Beth Wilkinson Asked Why Kavanaugh Accuser Julie Swetnick Didn't Come Forward Sooner

On Wednesday, Julie Swetnick became the third woman to accuse Supreme Court nominee Brett Kavanaugh of sexual misconduct, alleging that she saw him at parties in the 1980s where women were "targeted" and "gang raped." (Kavanaugh has vehemently denied the allegation.) In an interview with CNN later that day, Kavanaugh's lawyer Beth Wilkinson asked why Swetnick did not report those alleged behavior at parties, and said that she has a "very hard time" believing Swetnick's claims.

“Really, you witnessed gang rapes and you never came forward?” Wilkinson said. “I cannot imagine not coming forward when this man was named. If that’s what you witnessed. I don’t understand that.”

In a sworn testimony that she signed under penalty of perjury, Swetnick claims that she attended several parties in the early 1980s at which she witnessed Kavanaugh "targeting" and engaging in "inappropriate contact of a sexual nature" with female attendees there. She alleges that Kavanaugh and his friends tried to make the teen girls "inebriated and disoriented so they could then be 'gang raped'" by a "train of numerous boys." Swetnick alleges that she "became the victim of one of these 'gang' or 'train' rapes" where he was present. Kavanaugh has denied Swetnick's allegation in a statement, saying "This is ridiculous and from the Twilight Zone. I don’t know who this is and this never happened."

Wilkinson, who's worked on several controversial cases in the past, suggested that anybody who witnessed a "gang rape" would have reported it to authorities, and questioned why Swetnick would have attended multiple parties where this kind of behavior was allegedly occurring.

“When you say you went to 10 parties like that and you kept going to those parties even though that was happening,” Wilkinson said of Swetnick, “and you saw that supposedly happening to other girls — that is a different thing not to report."

Prior to Swetnick coming forward, two other women had accused Kavanaugh of sexual misconduct. Dr. Christine Blasey Ford said that Kavanaugh pinned her to a bed, groped her, attempted to take off her clothes and put his hand over her mouth when she tried to scream at a party when the two were teenagers. Deborah Ramirez says that Kavanaugh exposed himself to her at a different party in college. Kavanaugh denies those allegations as well.
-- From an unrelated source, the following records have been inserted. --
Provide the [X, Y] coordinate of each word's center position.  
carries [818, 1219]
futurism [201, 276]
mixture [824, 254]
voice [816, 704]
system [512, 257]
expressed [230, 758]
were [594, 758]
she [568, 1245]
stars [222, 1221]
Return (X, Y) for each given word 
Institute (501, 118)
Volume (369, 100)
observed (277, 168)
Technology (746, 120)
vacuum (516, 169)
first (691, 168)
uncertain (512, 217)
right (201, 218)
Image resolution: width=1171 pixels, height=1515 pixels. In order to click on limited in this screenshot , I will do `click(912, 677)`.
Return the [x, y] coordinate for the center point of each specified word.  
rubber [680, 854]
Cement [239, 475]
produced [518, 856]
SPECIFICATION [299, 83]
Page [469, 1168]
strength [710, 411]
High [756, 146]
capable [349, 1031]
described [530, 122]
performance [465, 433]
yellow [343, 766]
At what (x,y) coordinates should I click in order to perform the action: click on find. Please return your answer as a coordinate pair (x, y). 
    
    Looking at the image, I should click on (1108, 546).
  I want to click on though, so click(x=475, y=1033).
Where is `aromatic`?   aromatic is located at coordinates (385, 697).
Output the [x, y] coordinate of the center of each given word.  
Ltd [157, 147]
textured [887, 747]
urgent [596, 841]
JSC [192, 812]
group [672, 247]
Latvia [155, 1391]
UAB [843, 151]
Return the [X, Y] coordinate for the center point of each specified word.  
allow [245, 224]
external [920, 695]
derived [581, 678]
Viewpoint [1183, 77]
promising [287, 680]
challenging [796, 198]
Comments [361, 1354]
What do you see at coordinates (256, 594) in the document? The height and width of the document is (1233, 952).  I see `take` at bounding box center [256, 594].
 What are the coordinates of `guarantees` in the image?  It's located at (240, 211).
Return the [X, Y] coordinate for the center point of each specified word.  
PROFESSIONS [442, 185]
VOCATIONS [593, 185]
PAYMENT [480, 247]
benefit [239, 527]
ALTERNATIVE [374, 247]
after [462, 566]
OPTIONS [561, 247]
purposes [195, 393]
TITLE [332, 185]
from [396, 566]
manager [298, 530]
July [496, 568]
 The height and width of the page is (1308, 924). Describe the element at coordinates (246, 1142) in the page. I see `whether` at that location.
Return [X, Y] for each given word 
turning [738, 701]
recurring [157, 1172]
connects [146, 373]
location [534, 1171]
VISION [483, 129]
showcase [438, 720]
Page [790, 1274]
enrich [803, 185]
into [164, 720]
Wilkinson insisted that "no one should criticize" women who "don’t report sexual assault." However, she then suggested that Swetnick's allegation of sexual assault isn't believable because she didn't report it at the time.

"This is saying, ‘I went with other women, other girls at the time, I saw all this happening and I went back and I went back again and I never told anyone and I never brought it up," Wilkinson said. "'I never thought about what was happening to those other women.’ I have a very hard time believing that’s true.”

Wilkinson made her comments a day before Ford is set to testify in front of the Senate Judiciary Committee. Swetnick has said that she, too, is willing to testify; however, the committee hasn't called her to do so, and is planning to hold a vote on Kavanaugh the day after Ford testifies.

In suggesting that Swetnick's allegations shouldn't be believed because they were made years after the fact, Wilkinson is adopting the same line of argument President Trump used to cast doubt on Ford's accusation. On Friday, Trump wrote on Twitter that "if the attack on Dr. Ford was as bad as she says, charges would have been immediately filed with local Law Enforcement Authorities." He has since said that he thinks all of the allegations against Kavanaugh are false.